Extracted text ->
Back in America: Maine

Hey All! To give an excuse for my lacking in posts, I haven’t had a means of connecting my camera to my computer. I figured posts without photos would be too boring. But! I have managed to transfer a few, so lets all hear about Maine!

For those of you who do not live in the USA, Maine is the most northeastern state. It is a part of what is considered “New England,” along with Vermont, New Hampshire, Massachusetts, Rhode Island, Connecticut. The first European settlement in Maine was in 1604, and the first English settlement was in 1607. It used to be attached to Massachusetts, but became its own state for political reasons on March, 15th, 1820 and it became the 23rd state. Maine is known for it’s lobster, and hilariously enough, it’s state animal is the moose.

People from Maine have a unique accent, to speak like a Mainer, here are some tips:

  • Words that end in -er are pronounced with an -ah. Car becomes “cah.”
  • Words that end in -a are pronounced with an -er. Idea becomes “ideer.”
  • Drop the g in -ing. Stopping is stoppin’.

Source material ->
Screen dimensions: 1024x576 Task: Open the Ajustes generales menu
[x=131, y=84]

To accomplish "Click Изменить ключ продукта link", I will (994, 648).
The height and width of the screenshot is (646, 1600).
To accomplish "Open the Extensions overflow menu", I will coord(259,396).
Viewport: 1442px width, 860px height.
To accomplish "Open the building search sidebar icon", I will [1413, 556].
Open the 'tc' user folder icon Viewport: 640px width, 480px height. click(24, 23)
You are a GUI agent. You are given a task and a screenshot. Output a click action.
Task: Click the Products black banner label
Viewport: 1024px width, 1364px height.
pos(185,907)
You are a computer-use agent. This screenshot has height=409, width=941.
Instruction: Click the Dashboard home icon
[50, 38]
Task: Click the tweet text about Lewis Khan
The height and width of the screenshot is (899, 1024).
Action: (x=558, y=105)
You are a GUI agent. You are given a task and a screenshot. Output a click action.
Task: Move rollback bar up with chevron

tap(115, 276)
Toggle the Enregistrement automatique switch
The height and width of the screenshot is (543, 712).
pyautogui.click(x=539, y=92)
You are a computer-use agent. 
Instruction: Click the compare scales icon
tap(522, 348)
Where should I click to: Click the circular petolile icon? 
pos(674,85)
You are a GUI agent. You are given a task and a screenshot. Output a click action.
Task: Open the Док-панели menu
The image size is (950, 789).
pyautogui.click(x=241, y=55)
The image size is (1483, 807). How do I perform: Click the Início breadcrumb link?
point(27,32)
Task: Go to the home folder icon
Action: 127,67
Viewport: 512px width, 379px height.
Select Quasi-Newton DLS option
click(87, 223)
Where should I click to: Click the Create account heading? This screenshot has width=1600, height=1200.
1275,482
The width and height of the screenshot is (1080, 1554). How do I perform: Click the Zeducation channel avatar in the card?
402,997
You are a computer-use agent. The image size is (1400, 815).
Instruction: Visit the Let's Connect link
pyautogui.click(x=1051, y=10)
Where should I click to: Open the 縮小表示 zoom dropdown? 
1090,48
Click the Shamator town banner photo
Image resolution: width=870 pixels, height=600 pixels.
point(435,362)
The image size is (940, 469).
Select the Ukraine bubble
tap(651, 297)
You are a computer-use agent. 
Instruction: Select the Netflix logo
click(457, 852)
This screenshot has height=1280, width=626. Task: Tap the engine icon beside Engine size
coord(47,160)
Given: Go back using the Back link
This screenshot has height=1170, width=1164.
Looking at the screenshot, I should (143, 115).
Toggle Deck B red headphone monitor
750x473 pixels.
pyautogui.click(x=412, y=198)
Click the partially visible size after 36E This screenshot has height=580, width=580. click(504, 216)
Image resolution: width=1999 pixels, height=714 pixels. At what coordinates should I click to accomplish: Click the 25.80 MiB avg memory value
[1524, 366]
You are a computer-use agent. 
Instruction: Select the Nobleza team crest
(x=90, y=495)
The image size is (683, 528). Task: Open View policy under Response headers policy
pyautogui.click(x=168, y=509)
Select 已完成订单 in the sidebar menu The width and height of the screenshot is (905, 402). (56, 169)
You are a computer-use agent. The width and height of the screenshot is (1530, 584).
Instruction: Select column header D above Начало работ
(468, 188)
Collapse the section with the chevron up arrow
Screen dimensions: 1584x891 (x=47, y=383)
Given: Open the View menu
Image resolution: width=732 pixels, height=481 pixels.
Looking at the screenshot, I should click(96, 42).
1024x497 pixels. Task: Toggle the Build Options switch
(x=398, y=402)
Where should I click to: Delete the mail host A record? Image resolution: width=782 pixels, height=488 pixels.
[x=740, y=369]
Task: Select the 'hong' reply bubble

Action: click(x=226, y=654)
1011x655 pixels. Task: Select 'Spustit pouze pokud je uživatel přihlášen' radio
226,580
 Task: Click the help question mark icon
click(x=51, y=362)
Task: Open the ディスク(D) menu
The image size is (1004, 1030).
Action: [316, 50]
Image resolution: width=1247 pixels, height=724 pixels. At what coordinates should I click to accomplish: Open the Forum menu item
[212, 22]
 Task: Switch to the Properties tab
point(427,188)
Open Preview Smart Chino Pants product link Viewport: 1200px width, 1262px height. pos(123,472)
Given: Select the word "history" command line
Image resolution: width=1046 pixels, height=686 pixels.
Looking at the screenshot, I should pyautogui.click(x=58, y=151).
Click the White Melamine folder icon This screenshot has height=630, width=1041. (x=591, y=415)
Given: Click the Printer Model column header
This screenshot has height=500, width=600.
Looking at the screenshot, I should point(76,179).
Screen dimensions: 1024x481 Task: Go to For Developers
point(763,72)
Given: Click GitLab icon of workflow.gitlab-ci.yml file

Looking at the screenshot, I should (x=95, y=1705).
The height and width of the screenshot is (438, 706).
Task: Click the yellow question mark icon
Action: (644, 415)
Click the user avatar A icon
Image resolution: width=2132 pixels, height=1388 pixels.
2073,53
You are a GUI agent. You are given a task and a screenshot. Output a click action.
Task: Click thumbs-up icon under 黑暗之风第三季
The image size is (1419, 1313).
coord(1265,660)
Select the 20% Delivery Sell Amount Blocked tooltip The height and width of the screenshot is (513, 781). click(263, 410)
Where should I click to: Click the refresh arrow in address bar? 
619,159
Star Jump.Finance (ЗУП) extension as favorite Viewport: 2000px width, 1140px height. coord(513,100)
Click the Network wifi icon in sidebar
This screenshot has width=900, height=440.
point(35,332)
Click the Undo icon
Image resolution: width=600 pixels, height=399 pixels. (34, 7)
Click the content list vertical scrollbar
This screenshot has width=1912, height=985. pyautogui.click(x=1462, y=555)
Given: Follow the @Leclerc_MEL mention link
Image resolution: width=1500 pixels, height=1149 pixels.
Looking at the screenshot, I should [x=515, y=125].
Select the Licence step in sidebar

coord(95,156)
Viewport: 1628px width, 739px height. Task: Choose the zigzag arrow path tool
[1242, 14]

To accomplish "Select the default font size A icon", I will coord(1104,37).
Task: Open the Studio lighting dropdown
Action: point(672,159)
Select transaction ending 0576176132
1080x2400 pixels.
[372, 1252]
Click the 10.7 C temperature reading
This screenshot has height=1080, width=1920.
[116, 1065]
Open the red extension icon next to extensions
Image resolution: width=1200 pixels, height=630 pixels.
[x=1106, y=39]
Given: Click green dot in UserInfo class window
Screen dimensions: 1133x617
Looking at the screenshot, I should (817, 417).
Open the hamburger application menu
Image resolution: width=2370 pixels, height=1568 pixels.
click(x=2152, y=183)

To be done ->
1. In the rows, express the lines from the line with "Where should I click to: Open" up to and including the line with "coord(47,160)" as a Markdown table with the columns No. and Line. Number each line and leave out blank lines.
2. Write the next part of the post about Maine, picking up after its last sentence.

Responses per task ->
1.
| No. | Line |
|---|---|
| 1 | Where should I click to: Open the 縮小表示 zoom dropdown?  |
| 2 | 1090,48 |
| 3 | Click the Shamator town banner photo |
| 4 | Image resolution: width=870 pixels, height=600 pixels. |
| 5 | point(435,362) |
| 6 | The image size is (940, 469). |
| 7 | Select the Ukraine bubble |
| 8 | tap(651, 297) |
| 9 | You are a computer-use agent.  |
| 10 | Instruction: Select the Netflix logo |
| 11 | click(457, 852) |
| 12 | This screenshot has height=1280, width=626. Task: Tap the engine icon beside Engine size |
| 13 | coord(47,160) |

2.
We flew in from Zürich to Philadelphia, and then we were going to catch another plane to Maine. The plane arrived late, and it took about 90 minutes to get through the passport check alone, and then another hour to go back through security, so despite having a 2 hour layover we missed our flight. We hung out at the airport for a few hours, changing flights, and hanging out on standby before the airline gave us a hotel room for the night, and a guaranteed flight the next morning. It was slightly awkward though because there were other people on standby, and for some reason coming from Europe gave us priority over them, or perhaps because it was the airlines fault we missed our flight, but hearing them complain to the airport-people as we walked away was weird.

We made it safe and sound to Maine the next day, and commenced our family reunion joy! This reunion was for Jeff’s father’s side of the family, and that meant there was 14 people clambering around their property in Maine, including significant others.

We spent the week enjoying delicious food, and making jokes about what it meant to be a member of this family. Apparently, it means: computer science, porcupine poop, and there always being something to fix.

The property the family owns is affectionately called “Old Point,” and the cabin on the property is named “The Catbird Seat.” James Thurber wrote a story called The Catbird Seat, but it is a phrase that implies having the best seat in the house, or having an upper-hand in a situation.  The property is about 100 acres, and includes several acres of preserved coastline, which is significant when compared to the neighbors who have bulldozed trees to put up fancy houses with big yards.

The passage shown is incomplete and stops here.